AIM OF THE EXERCISE
Copy the lines below word for word, leaving out the pictures.

— start of EXERCISE INPUT —

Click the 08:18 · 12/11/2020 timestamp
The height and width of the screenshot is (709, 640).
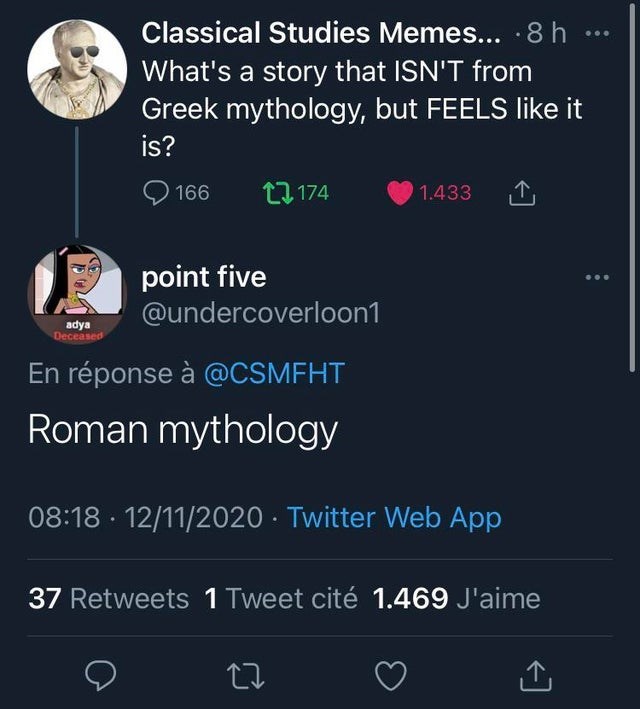coord(147,517)
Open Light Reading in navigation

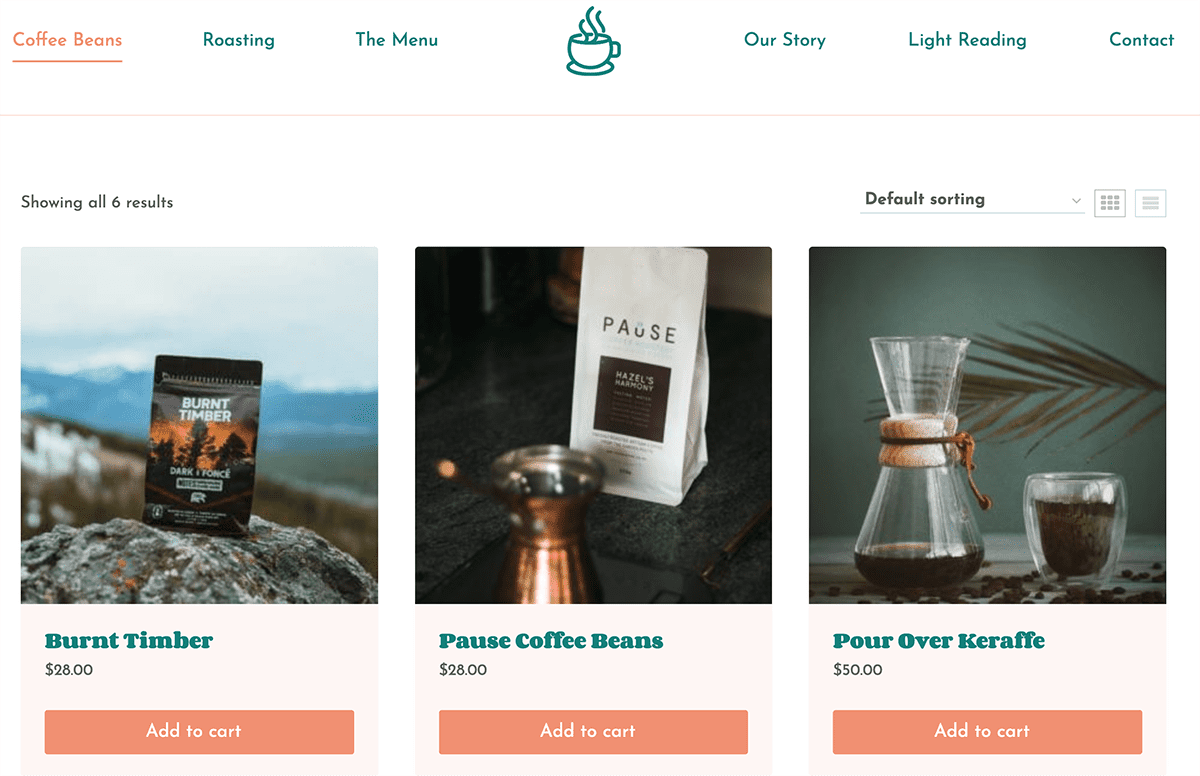(967, 40)
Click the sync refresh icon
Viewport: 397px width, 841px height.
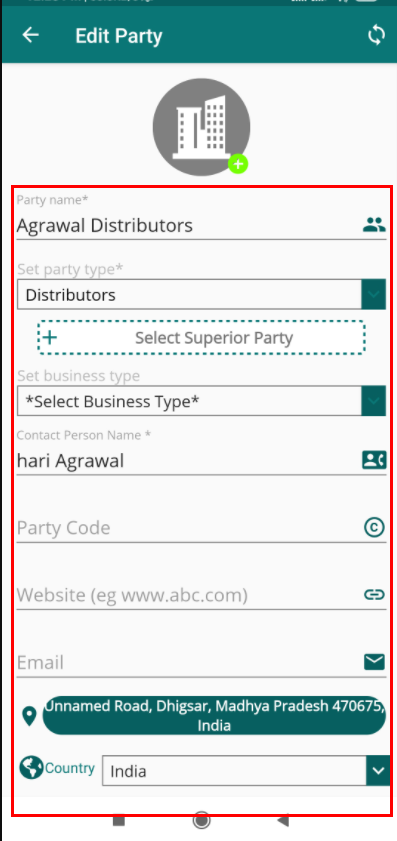(377, 35)
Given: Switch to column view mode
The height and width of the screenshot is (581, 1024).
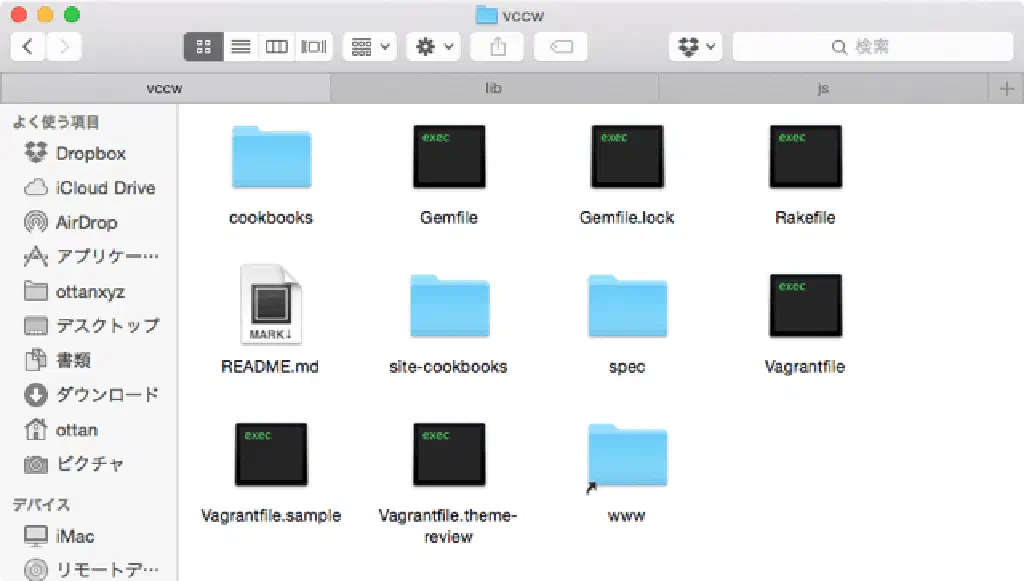Looking at the screenshot, I should point(276,46).
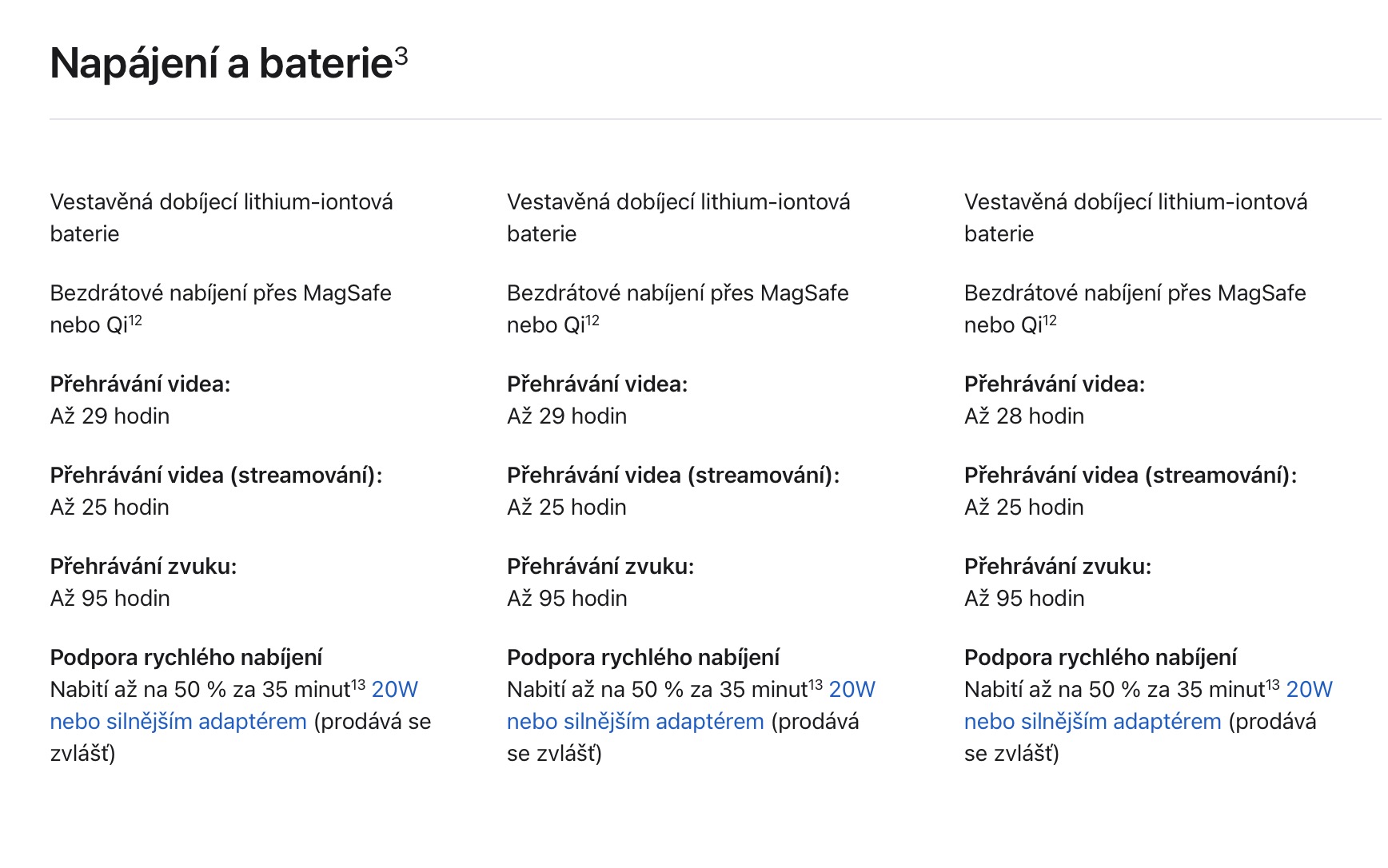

— end of EXERCISE INPUT —

TASK OUTPUT
Click the 08:18 · 12/11/2020 timestamp
The height and width of the screenshot is (709, 640).
coord(147,517)
Open Light Reading in navigation

(967, 40)
Click the sync refresh icon
Viewport: 397px width, 841px height.
(377, 35)
Given: Switch to column view mode
The height and width of the screenshot is (581, 1024).
Looking at the screenshot, I should point(276,46).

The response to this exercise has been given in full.